:: DATA SUPPLIED ::
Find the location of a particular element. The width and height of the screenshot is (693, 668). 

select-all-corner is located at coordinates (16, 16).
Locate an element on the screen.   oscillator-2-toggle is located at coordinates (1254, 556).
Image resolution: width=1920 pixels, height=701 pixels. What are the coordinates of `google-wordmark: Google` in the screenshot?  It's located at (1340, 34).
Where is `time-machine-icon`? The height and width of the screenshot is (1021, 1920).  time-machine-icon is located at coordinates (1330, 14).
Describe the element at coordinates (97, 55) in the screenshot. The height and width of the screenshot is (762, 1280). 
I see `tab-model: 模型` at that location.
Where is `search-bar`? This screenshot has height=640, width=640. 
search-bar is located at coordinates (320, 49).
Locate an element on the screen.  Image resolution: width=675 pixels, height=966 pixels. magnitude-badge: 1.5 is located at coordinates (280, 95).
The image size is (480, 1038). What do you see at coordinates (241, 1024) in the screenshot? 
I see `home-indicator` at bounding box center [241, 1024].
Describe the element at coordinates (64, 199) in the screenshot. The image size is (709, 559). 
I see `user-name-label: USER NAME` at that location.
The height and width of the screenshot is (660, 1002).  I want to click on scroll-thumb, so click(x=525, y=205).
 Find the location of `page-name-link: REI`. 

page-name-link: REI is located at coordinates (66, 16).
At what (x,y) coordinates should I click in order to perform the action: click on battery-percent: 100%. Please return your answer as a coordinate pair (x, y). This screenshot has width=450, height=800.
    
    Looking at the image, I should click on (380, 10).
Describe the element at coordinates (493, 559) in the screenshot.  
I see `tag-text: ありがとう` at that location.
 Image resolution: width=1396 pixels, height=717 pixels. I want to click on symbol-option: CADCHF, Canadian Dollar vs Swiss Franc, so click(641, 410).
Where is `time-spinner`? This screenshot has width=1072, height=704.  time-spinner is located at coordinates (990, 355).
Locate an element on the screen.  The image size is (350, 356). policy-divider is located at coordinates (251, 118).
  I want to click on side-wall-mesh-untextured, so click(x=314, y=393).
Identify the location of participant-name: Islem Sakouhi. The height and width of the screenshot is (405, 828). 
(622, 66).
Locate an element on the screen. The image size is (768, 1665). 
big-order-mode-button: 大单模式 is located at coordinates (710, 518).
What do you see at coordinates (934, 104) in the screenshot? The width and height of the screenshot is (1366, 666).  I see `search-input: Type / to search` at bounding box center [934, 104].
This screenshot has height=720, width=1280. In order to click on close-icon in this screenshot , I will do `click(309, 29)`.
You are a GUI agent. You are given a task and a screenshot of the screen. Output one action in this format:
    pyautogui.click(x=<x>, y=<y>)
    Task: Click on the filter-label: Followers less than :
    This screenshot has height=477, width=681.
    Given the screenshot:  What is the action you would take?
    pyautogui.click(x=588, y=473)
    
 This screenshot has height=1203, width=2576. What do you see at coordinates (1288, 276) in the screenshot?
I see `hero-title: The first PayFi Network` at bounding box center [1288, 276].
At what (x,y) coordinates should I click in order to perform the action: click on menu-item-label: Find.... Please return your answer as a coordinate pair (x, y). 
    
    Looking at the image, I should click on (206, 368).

:: YOUR GOAL ::
Please turn all of the lines above into a Markdown table with two columns, Row and Line, giving each line a row number and leaving out blank lines.

:: OUTPUT BELOW ::
| Row | Line |
|---|---|
| 1 | Find the location of a particular element. The width and height of the screenshot is (693, 668).  |
| 2 | select-all-corner is located at coordinates (16, 16). |
| 3 | Locate an element on the screen.   oscillator-2-toggle is located at coordinates (1254, 556). |
| 4 | Image resolution: width=1920 pixels, height=701 pixels. What are the coordinates of `google-wordmark: Google` in the screenshot?  It's located at (1340, 34). |
| 5 | Where is `time-machine-icon`? The height and width of the screenshot is (1021, 1920).  time-machine-icon is located at coordinates (1330, 14). |
| 6 | Describe the element at coordinates (97, 55) in the screenshot. The height and width of the screenshot is (762, 1280).  |
| 7 | I see `tab-model: 模型` at that location. |
| 8 | Where is `search-bar`? This screenshot has height=640, width=640.  |
| 9 | search-bar is located at coordinates (320, 49). |
| 10 | Locate an element on the screen.  Image resolution: width=675 pixels, height=966 pixels. magnitude-badge: 1.5 is located at coordinates (280, 95). |
| 11 | The image size is (480, 1038). What do you see at coordinates (241, 1024) in the screenshot?  |
| 12 | I see `home-indicator` at bounding box center [241, 1024]. |
| 13 | Describe the element at coordinates (64, 199) in the screenshot. The image size is (709, 559).  |
| 14 | I see `user-name-label: USER NAME` at that location. |
| 15 | The height and width of the screenshot is (660, 1002).  I want to click on scroll-thumb, so click(x=525, y=205). |
| 16 |  Find the location of `page-name-link: REI`.  |
| 17 | page-name-link: REI is located at coordinates (66, 16). |
| 18 | At what (x,y) coordinates should I click in order to perform the action: click on battery-percent: 100%. Please return your answer as a coordinate pair (x, y). This screenshot has width=450, height=800. |
| 19 |     Looking at the image, I should click on (380, 10). |
| 20 | Describe the element at coordinates (493, 559) in the screenshot.   |
| 21 | I see `tag-text: ありがとう` at that location. |
| 22 |  Image resolution: width=1396 pixels, height=717 pixels. I want to click on symbol-option: CADCHF, Canadian Dollar vs Swiss Franc, so click(641, 410). |
| 23 | Where is `time-spinner`? This screenshot has width=1072, height=704.  time-spinner is located at coordinates (990, 355). |
| 24 | Locate an element on the screen.  The image size is (350, 356). policy-divider is located at coordinates (251, 118). |
| 25 |   I want to click on side-wall-mesh-untextured, so click(x=314, y=393). |
| 26 | Identify the location of participant-name: Islem Sakouhi. The height and width of the screenshot is (405, 828).  |
| 27 | (622, 66). |
| 28 | Locate an element on the screen. The image size is (768, 1665).  |
| 29 | big-order-mode-button: 大单模式 is located at coordinates (710, 518). |
| 30 | What do you see at coordinates (934, 104) in the screenshot? The width and height of the screenshot is (1366, 666).  I see `search-input: Type / to search` at bounding box center [934, 104]. |
| 31 | This screenshot has height=720, width=1280. In order to click on close-icon in this screenshot , I will do `click(309, 29)`. |
| 32 | You are a GUI agent. You are given a task and a screenshot of the screen. Output one action in this format: |
| 33 |     pyautogui.click(x=<x>, y=<y>) |
| 34 |     Task: Click on the filter-label: Followers less than : |
| 35 |     This screenshot has height=477, width=681. |
| 36 |     Given the screenshot:  What is the action you would take? |
| 37 |     pyautogui.click(x=588, y=473) |
| 38 |  This screenshot has height=1203, width=2576. What do you see at coordinates (1288, 276) in the screenshot? |
| 39 | I see `hero-title: The first PayFi Network` at bounding box center [1288, 276]. |
| 40 | At what (x,y) coordinates should I click in order to perform the action: click on menu-item-label: Find.... Please return your answer as a coordinate pair (x, y).  |
| 41 |     Looking at the image, I should click on (206, 368). |